Jean-François Forgeron et Benjamin-Victor Labyod évoquent, pour IT Expert Magazine, les « Données sombres », sur fond de transition digitale intelligente.
Les « Dark data » ou « données sombres » sont, selon la définition qu’en donne Gartner, les données qui constituent la base de la valeur informationnelle d’une organisation, collectées, traitées et stockées dans le cadre de ses activités commerciales régulières, mais qui, de manière générale, ne sont pas exploitées pour d’autres finalités (analyses, commerce ou monétisation directe).
Comme l’expliquent Jean-François Forgeron, directeur du pôle Informatique & Droit et Benjamin-Victor Labyod, du cabinet Lexing Alain Bensoussan Avocats, dans l’article qu’ils publient dans IT Expert Magazine, en prenant en compte, par extension, les masses de données auxquelles les entreprises peuvent avoir accès (Big Data), dont l’analyse est facilitée par une intelligence artificielle de plus en plus forte (algorithmes, « Deep learning » et « Machine learning »), l’analyse de ces données ou « Dark analytics » se situe au croisement entre Dark data, Big data et IA et constitue un enjeu majeur de la transition digitale intelligente.

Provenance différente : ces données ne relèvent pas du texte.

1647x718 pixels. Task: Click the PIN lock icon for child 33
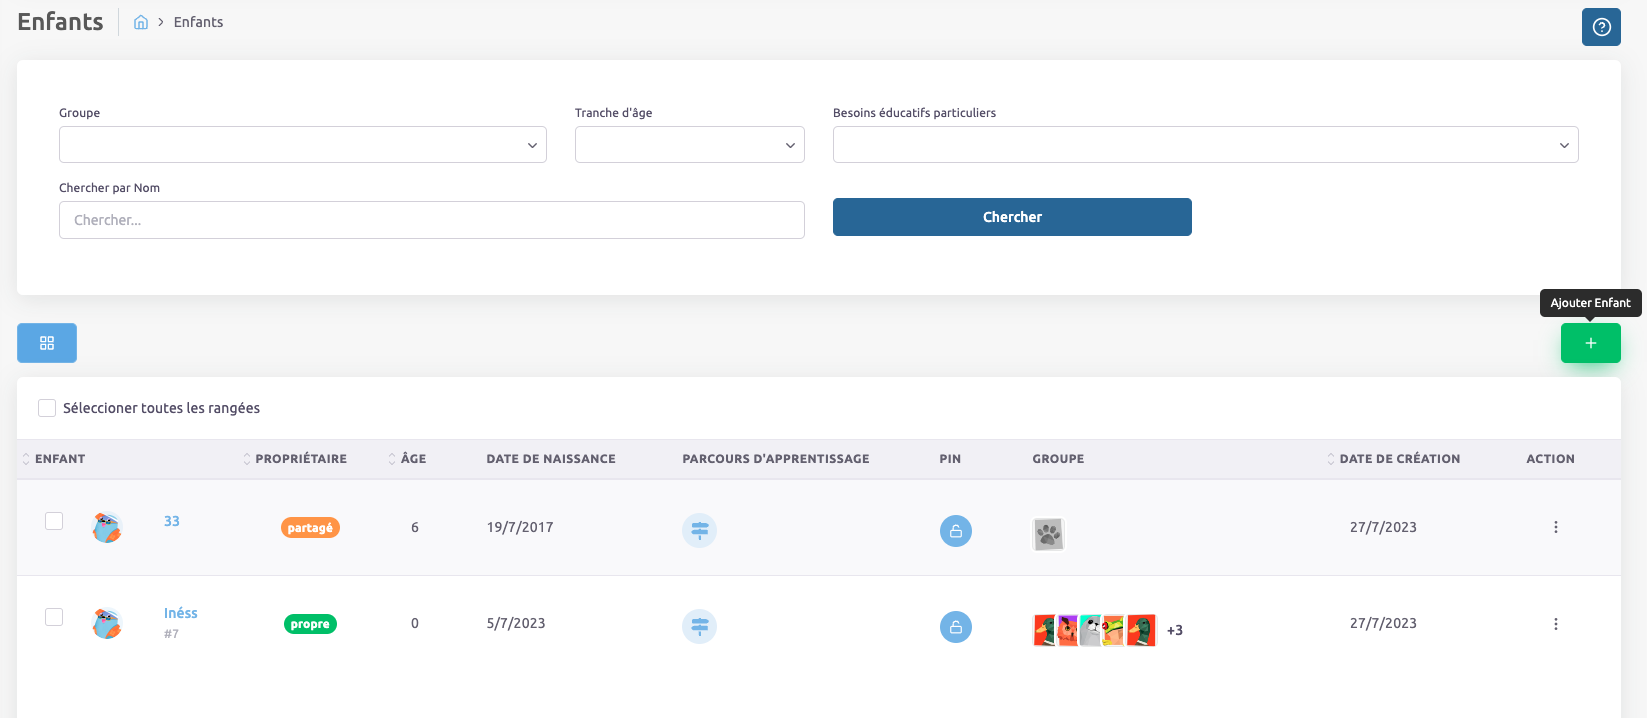pos(955,531)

Une chose est sûre : l’introduction de Dark analytics consistant à faire parler les « Dark data », constitue un enjeu d’autant plus important et stratégique que leur collecte, stockage et sécurisation entraînent généralement plus de monopolisation de ressources, de temps, donc de frais, que de valeur.
Un challenge pour le DSI
C’est d’abord un challenge pour le DSI : l’évolution de son rôle a vocation à le placer au cœur de projets visant à permettre l’exploitation de ces données de façon pertinente et valorisante pour l’entreprise, selon le concept de SI Data Centric, véritable challenge consistant à répondre à quatre questions principales :
- quels objectifs ?
- quelles données ?
- quels risques ?
- quels outils et compétences ?
Gestion des risques: les données ne doivent pas rester sombres
C’est un des autres enjeux majeurs : la conduite d’un projet d’analyse des « données sombres » par le DSI fait reposer des risques très significatifs quant à sa propre responsabilité et quant à celle de l’organisation concernée.

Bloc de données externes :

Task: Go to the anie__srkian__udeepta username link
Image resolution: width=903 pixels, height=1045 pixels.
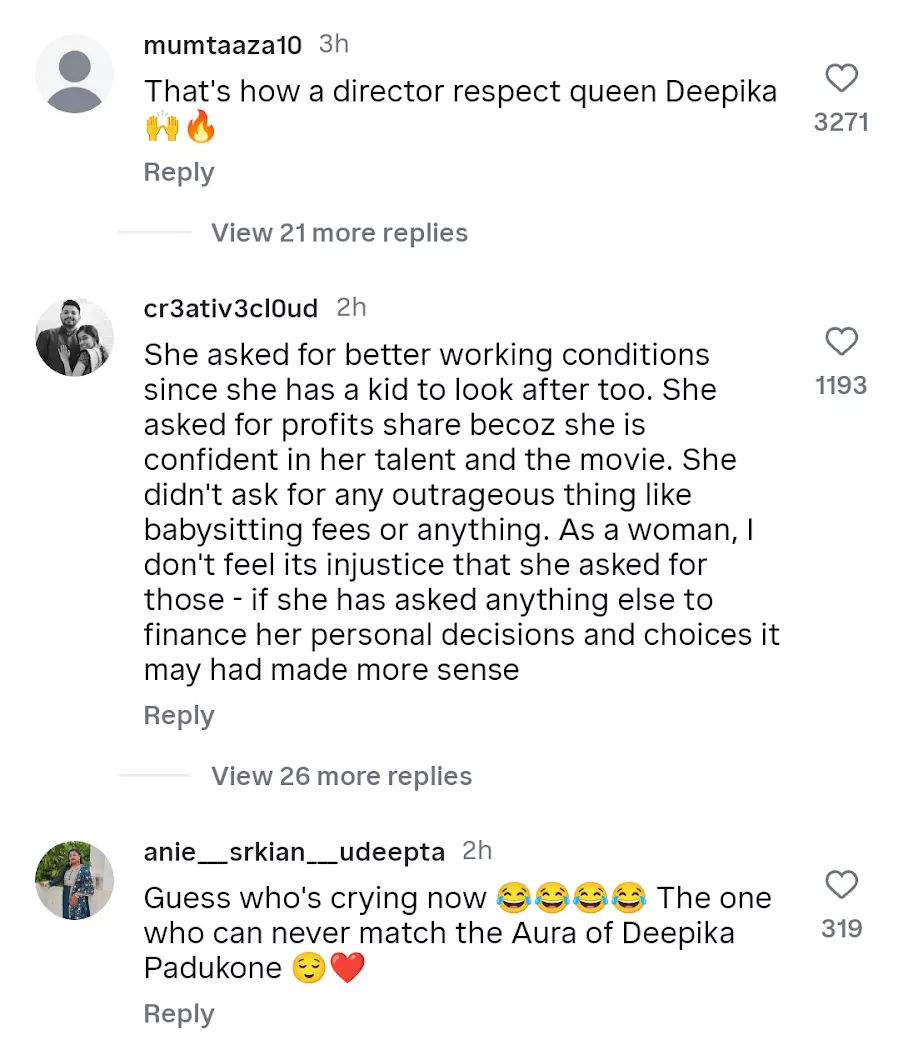Action: (x=294, y=851)
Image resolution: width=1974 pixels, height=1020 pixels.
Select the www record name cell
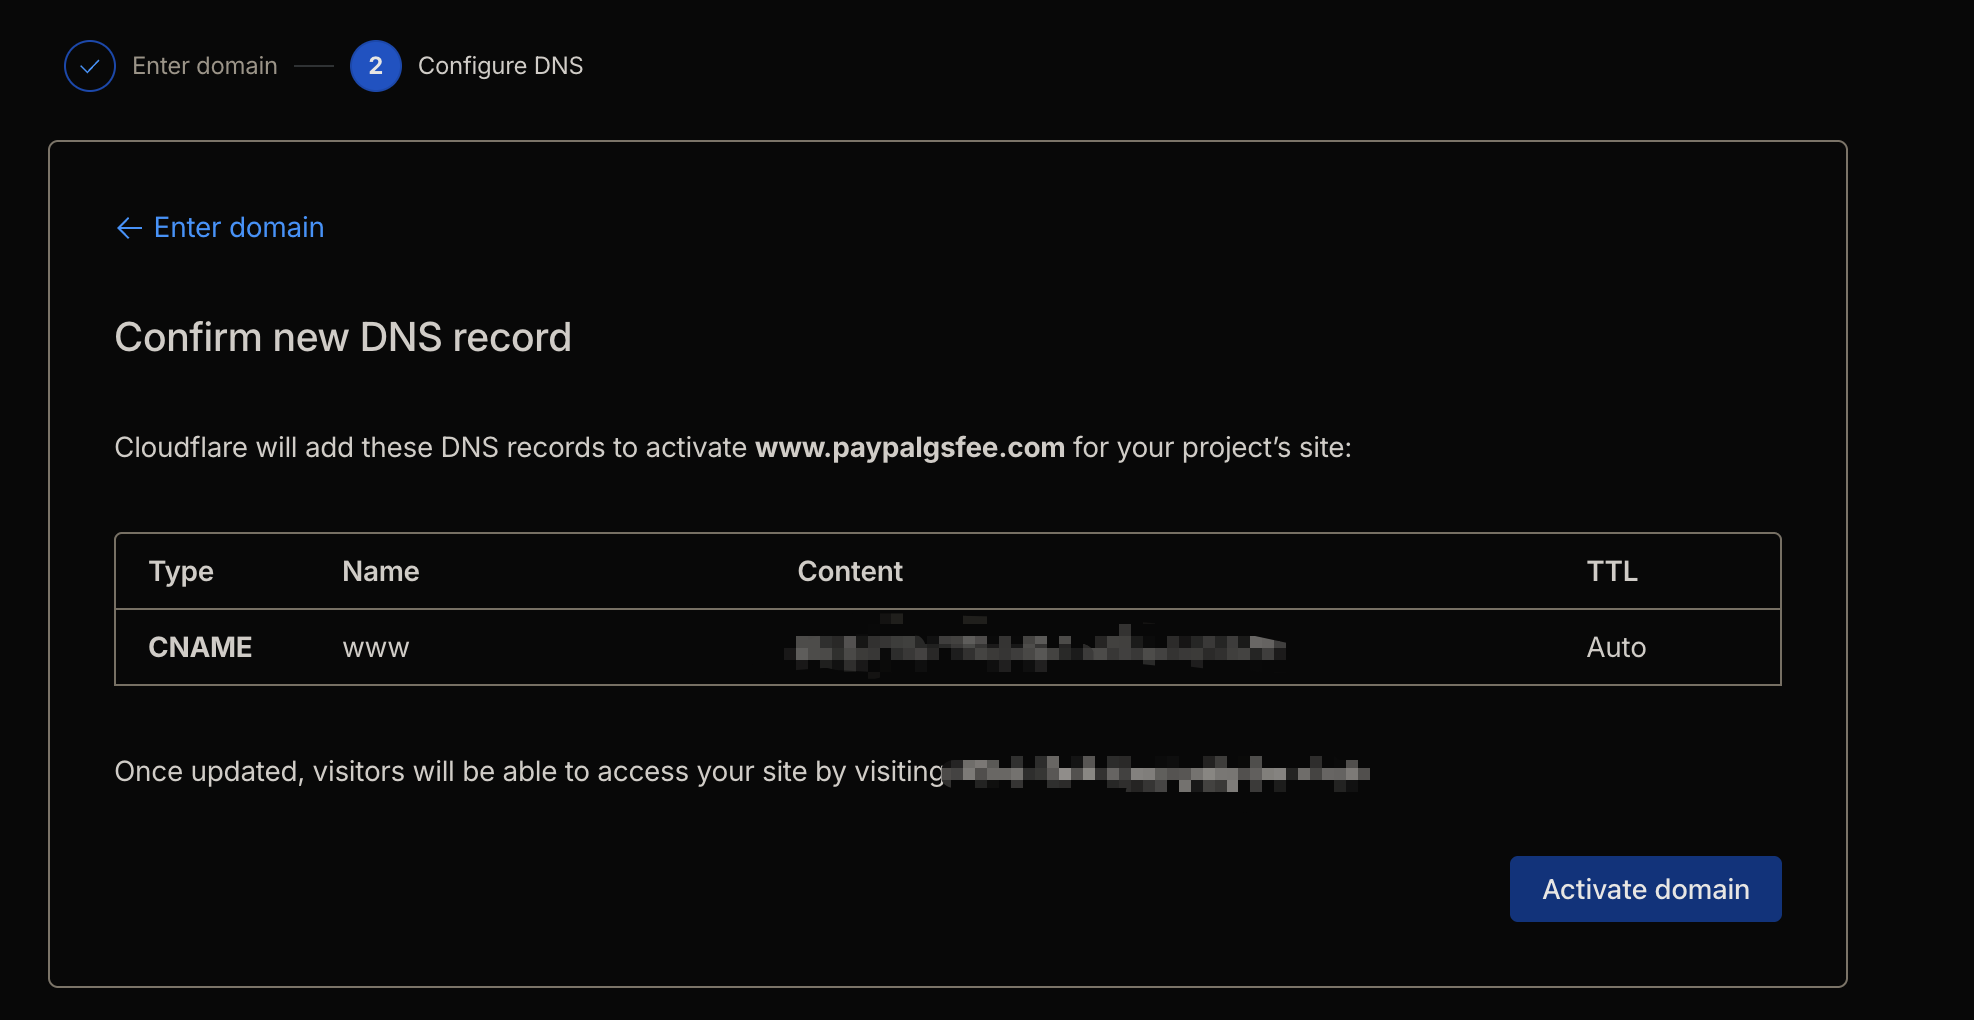tap(376, 648)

Selon Jean-François Forgeron et Benjamin-Victor Labyod, afin de s’assurer du respect de la légalité et de la réglementation en vigueur, une bonne gestion des risques doit être mise en œuvre, qui repose en amont sur la cartographie des données. Il convient de s’assurer que cette cartographie est exhaustive, évolutive et mise à jour constamment, afin que les données ne restent pas des « données sombres » dans un premier temps, afin d’y appliquer une matrice de qualification juridique dans un second temps.

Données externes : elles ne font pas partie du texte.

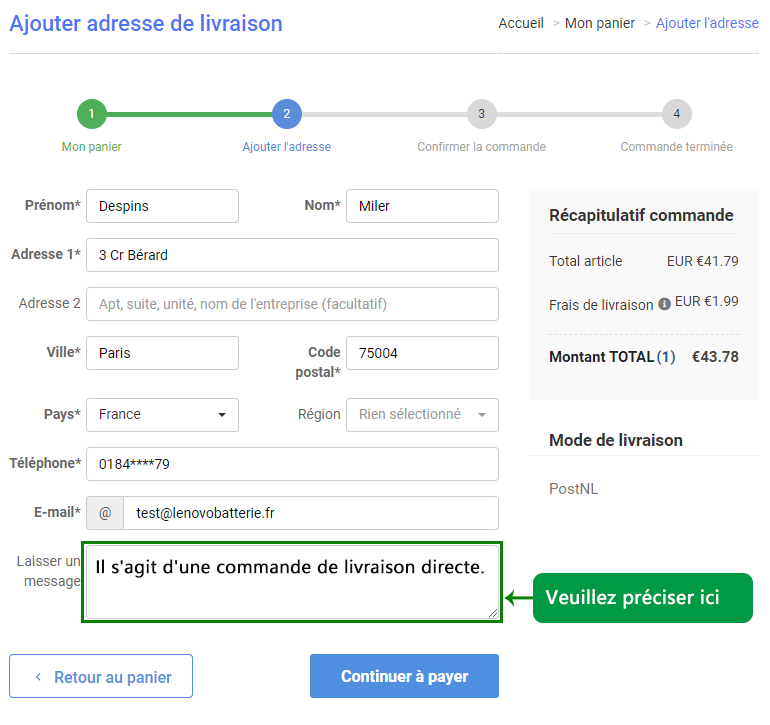The width and height of the screenshot is (770, 725).
Task: Edit the Code postal field
Action: 422,353
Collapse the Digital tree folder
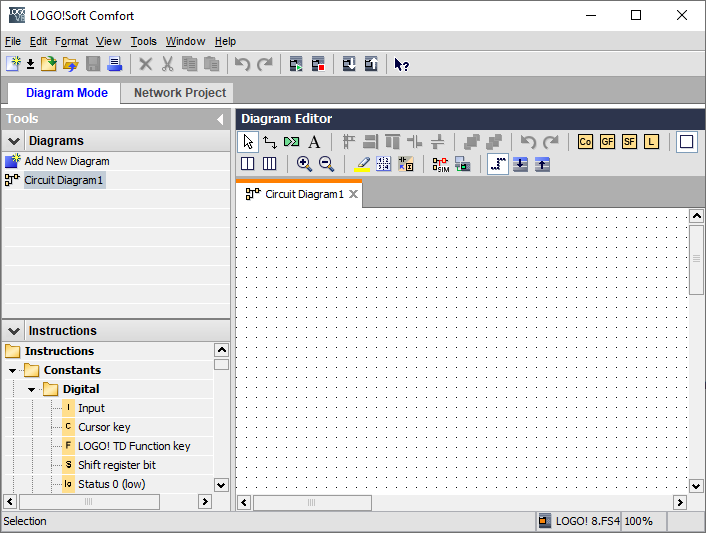This screenshot has width=706, height=533. pos(32,389)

Traitements de données à caractère personnel et protection par conception
On le sait, l’ensemble des traitements de données à caractère personnel doivent être identifiés en vue du respect de la loi Informatique et libertés et du Règlement européen relatif à la protection des personnes physiques à l’égard du traitement des données à caractère personnel (« RGPD »), adopté le 27 avril 2016, marquant un tournant majeur dans la régulation et applicable dans les Etats membres de l’Union européenne le 25 mai 2018.
Ce règlement impose le respect du principe de protection par conception (« Privacy by Design ») consistant à concevoir des produits et des services en prenant en compte – dès leur conception – les aspects liés à la protection de la vie privée et des données à caractère personnel, tout au long du cycle de vie du produit ou service concerné et de pouvoir rapporter la preuve de sa mise en œuvre auprès des autorités de contrôle (Cnil).
Comme l’expliquent les auteurs de l’article publié dans IT Expert Magazine, Il convient de veiller à ce que l’ensemble des intervenants appliquent les mesures et procédures techniques et organisationnelles appropriées, afin de garantir la conformité des traitements à la réglementation applicable en matière de protection des données personnelles, ainsi que la protection des droits des personnes concernées.
Ces mesures et procédures doivent être intégrées concrètement dans les projets au moyen d’outils de management du risque juridique et d’une organisation adaptée, en concertation avec la direction juridique et le Data Protection Officer (DPO) de l’organisation, chargé de veiller à la bonne application des règles relatives à la collecte et au traitement des données.
Risque élevé et analyse d’impact
Enfin, le traitement de données en masse inhérent à un tel projet, est susceptible de présenter un risque élevé pour les droits et libertés des personnes physiques.
Dans ce cadre, le principe d’« Accountability » impose de surcroît la réalisation d’une étude ou analyse d’impact, préalablement à la mise en œuvre des traitements concernés, de sorte à pouvoir être communiquée à la Cnil, à sa demande et à rapporter la preuve de la mise en place des mesures de protection appropriées.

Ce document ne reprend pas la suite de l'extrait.